简体繁体 English

插入和查询大量数据MySQL的最佳方法

[英]Best way to insert and query a lot of data MySQL

原文 2015-05-28 14:00:20 8 2 mysql/ sql/ phpexcel/ bulkinsert

I have to read approximately 5000 rows of 6 columns max from a xls file. 我必须从xls文件读取最多6列的大约5000行。 I'm using PHP >= 5.3. 我正在使用PHP> = 5.3。 I'll be using PHPExcel for that task. 我将使用PHPExcel来完成该任务。 I haven't try it but I think it can handle (If you have other options, they are welcome). 我没有尝试过，但我认为它可以处理（如果您有其他选择，欢迎使用）。 The issue is that every time I read a row, I need to query the database to verify if that particular row exists, If it does, then overwrite it, If not, then add it. 问题是，每次读取一行时，我都需要查询数据库以验证该特定行是否存在，如果存在，则将其覆盖，如果不存在，则将其添加。 I think that's going to take a lot of time and PHP will just simply timeout ( I can't modify the timeout variable since it's a shared server). 我认为这将花费大量时间，PHP只会简单地超时（由于它是共享服务器，所以我无法修改超时变量）。 Could you give me a hand with this? 你能帮我个忙吗？ Appreciate your help 感谢您的帮助

2 个解决方案

Since you're using MySQL, all you have to do is insert data and not worry about a row being there at all. 由于您正在使用MySQL，因此您所要做的就是插入数据，而不用担心根本就没有一行。 Here's why and how: 原因和方式如下：

If you query a database from PHP to verify a row exists, that's bad. 如果从PHP查询数据库以验证某行存在，那就不好了。 Reason it's bad is because you are prone to getting false results. 之所以不好是因为您容易得到错误的结果。 There's a lag between PHP and MySQL, and PHP can't be used to verify data integrity. PHP和MySQL之间存在一定的滞后性，PHP无法用于验证数据完整性。 That's the job of the database. 那就是数据库的工作。
To ensure there are no duplicate rows, we use UNIQUE constraints on our columns. 为了确保没有重复的行，我们在列上使用UNIQUE约束。
MySQL extends SQL standard using INSERT INTO ... ON DUPLICATE KEY UPDATE syntax. MySQL使用INSERT INTO ... ON DUPLICATE KEY UPDATE语法扩展了SQL标准。 That lets you just insert data, and if there's a duplicate row - you can just update it with new data. 这样就可以插入数据，如果有重复的行，则可以使用新数据进行更新。
Reading 5000 rows is quick. 快速读取5000行。 Inserting 5000 is also quick, if you wrap it in a transaction. 如果将它包装在事务中，插入5000也很快。 I would suggest reading 100 rows from the excel file, starting a transaction and just insert data (using ON DUPLICATE KEY UPDATE to handle duplicates). 我建议从excel文件中读取100行，开始事务并仅插入数据（使用ON DUPLICATE KEY UPDATE处理重复项）。 That will let you spend 1 I/O of your hard drive to save 100 records. 这样一来，您就可以在硬盘驱动器上花费1个I / O来保存100条记录。 Doing so, you can finish this whole process in a few seconds, which lets you not to worry about performance or timeouts. 这样，您可以在几秒钟内完成整个过程，从而不必担心性能或超时。
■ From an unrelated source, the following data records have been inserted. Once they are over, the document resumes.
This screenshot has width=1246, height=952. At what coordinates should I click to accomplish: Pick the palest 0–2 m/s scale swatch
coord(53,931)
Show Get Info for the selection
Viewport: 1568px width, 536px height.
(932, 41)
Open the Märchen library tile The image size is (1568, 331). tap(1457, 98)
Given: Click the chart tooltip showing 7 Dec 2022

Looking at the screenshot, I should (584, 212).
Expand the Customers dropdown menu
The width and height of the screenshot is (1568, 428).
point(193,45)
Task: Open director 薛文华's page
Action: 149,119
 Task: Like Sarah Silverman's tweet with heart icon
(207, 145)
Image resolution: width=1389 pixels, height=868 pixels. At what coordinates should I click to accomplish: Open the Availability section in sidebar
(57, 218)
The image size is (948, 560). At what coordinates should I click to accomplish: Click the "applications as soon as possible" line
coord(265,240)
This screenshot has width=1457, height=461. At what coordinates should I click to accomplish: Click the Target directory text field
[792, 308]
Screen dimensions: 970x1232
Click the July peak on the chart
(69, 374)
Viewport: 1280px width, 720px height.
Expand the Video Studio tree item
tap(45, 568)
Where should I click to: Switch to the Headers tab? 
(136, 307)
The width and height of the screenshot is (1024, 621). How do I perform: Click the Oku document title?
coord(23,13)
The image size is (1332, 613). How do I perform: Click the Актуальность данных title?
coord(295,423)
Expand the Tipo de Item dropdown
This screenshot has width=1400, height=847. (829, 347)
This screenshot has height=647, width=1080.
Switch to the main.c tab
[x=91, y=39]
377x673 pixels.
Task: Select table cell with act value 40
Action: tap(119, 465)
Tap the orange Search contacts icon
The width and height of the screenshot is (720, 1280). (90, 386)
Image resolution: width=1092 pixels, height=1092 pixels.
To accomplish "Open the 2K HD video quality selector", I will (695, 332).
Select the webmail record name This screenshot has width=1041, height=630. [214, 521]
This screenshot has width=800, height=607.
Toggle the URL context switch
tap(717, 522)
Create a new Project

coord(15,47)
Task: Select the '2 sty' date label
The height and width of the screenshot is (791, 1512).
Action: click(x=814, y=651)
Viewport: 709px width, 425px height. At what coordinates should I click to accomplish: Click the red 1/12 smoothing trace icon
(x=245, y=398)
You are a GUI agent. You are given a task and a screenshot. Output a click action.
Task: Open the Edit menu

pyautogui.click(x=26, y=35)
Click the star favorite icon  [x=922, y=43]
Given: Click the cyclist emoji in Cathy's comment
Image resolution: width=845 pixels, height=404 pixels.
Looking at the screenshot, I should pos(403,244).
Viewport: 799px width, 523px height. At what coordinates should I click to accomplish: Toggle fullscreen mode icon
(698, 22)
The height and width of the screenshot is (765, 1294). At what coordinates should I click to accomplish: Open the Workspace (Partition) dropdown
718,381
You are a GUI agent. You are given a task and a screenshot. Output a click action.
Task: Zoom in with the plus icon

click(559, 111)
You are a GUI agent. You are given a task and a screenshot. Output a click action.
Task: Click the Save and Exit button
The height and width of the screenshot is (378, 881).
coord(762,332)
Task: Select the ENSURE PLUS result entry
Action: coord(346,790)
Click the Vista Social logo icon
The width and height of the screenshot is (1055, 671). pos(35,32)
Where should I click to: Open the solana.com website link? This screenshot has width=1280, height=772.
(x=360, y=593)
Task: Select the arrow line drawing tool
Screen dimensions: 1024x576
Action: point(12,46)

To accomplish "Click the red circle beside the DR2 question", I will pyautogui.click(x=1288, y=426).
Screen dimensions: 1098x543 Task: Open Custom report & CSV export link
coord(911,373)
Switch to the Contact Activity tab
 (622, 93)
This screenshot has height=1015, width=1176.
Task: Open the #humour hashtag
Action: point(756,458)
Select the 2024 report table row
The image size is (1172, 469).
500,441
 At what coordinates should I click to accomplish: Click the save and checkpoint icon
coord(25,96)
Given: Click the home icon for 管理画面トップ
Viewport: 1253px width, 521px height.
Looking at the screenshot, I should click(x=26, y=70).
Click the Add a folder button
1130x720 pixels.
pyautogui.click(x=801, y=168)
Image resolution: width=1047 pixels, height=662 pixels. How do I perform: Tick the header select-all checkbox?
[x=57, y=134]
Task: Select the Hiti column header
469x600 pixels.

At first run this process via exec, and timeout has no matter 首先，通过exec运行此过程，超时无关紧要
At second, select all rows before read excel file. 第二，选择所有行，然后再读取Excel文件。 Select not at one query, read 2000 rows at time for example, and collect it to array. 选择一次不查询，例如一次读取2000行，然后将其收集到数组中。
At third use xlsx format and chunkReader , that allows read not whole file. 第三种使用xlsx格式和chunkReader ，它允许读取的不是整个文件。 It's not 100% garantee, but i did the same. 这不是100％保证，但我也做同样的事情。